### WHAT NEEDS TO BE DONE
Gather every line of the rows below that contains the string "resolution", treating uppercase and lowercase as different.

(Data listing)
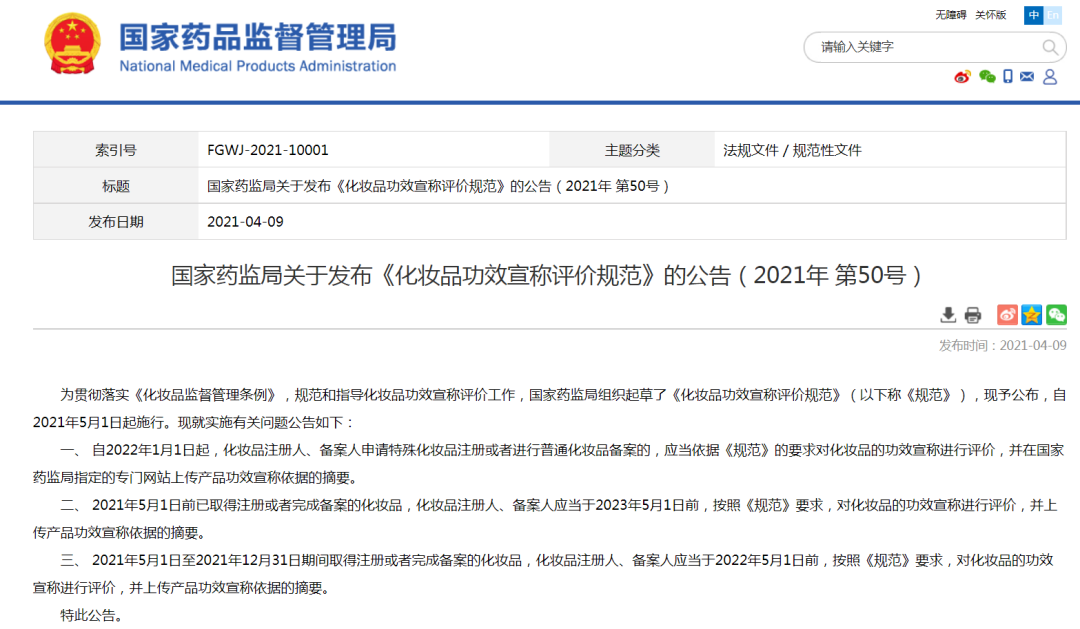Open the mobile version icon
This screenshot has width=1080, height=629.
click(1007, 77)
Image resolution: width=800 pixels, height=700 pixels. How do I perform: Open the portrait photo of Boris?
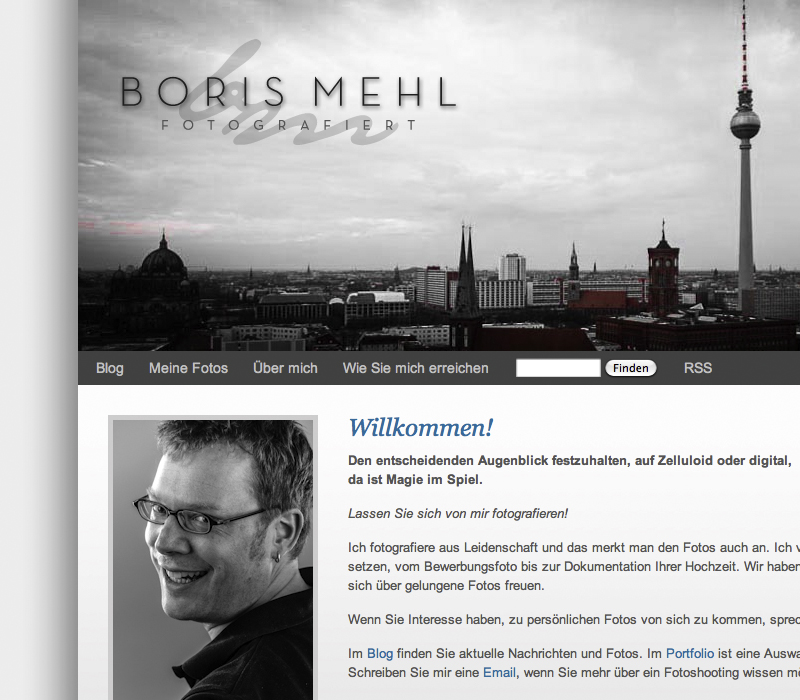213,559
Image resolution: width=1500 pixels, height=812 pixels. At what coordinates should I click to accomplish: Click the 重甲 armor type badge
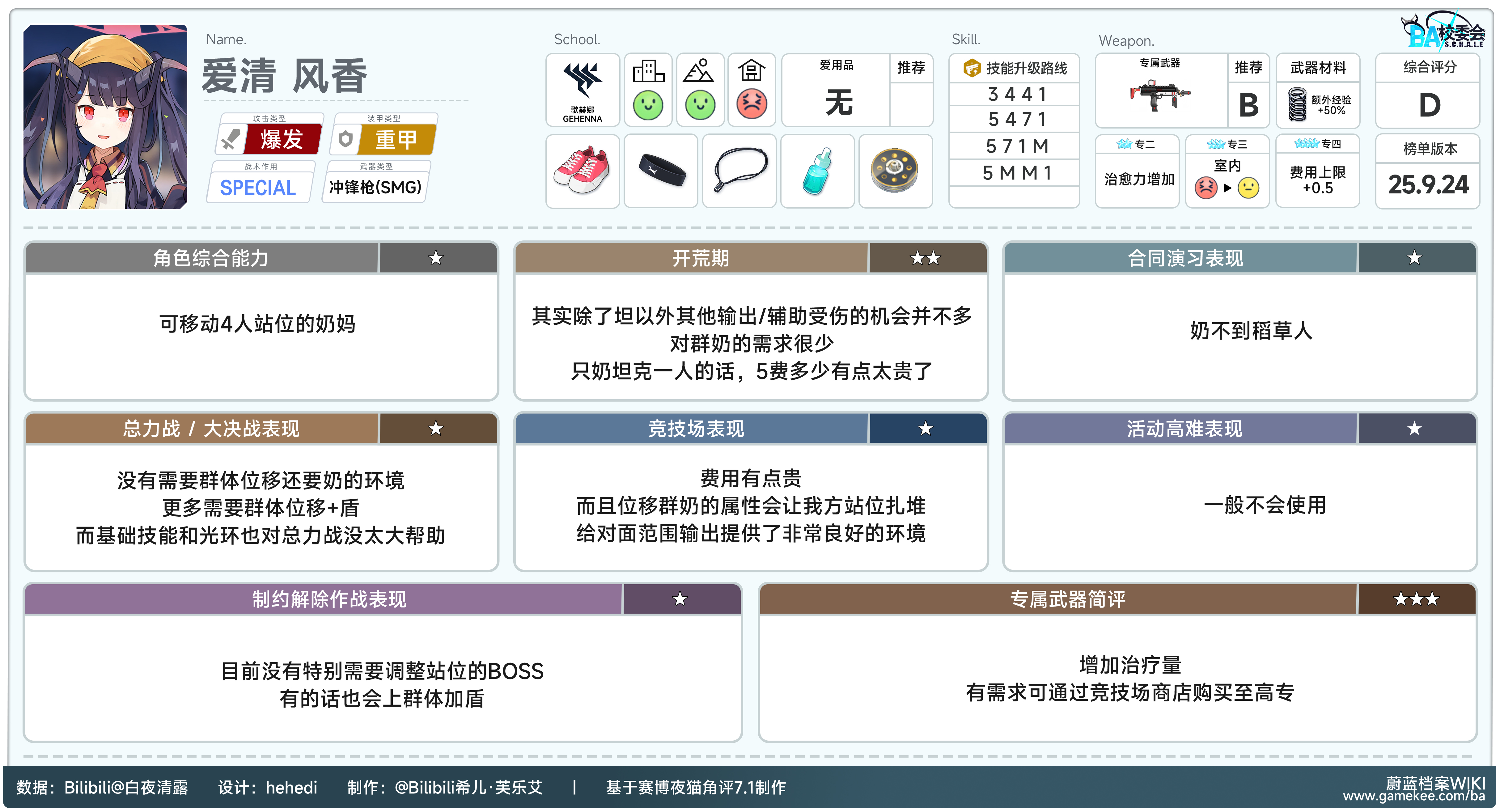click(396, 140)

### ANSWER TO THE EXERCISE
Image resolution: width=800 pixels, height=700 pixels. How do I perform: Open the portrait photo of Boris?
Image resolution: width=1500 pixels, height=812 pixels. At what coordinates should I click to accomplish: Click the 重甲 armor type badge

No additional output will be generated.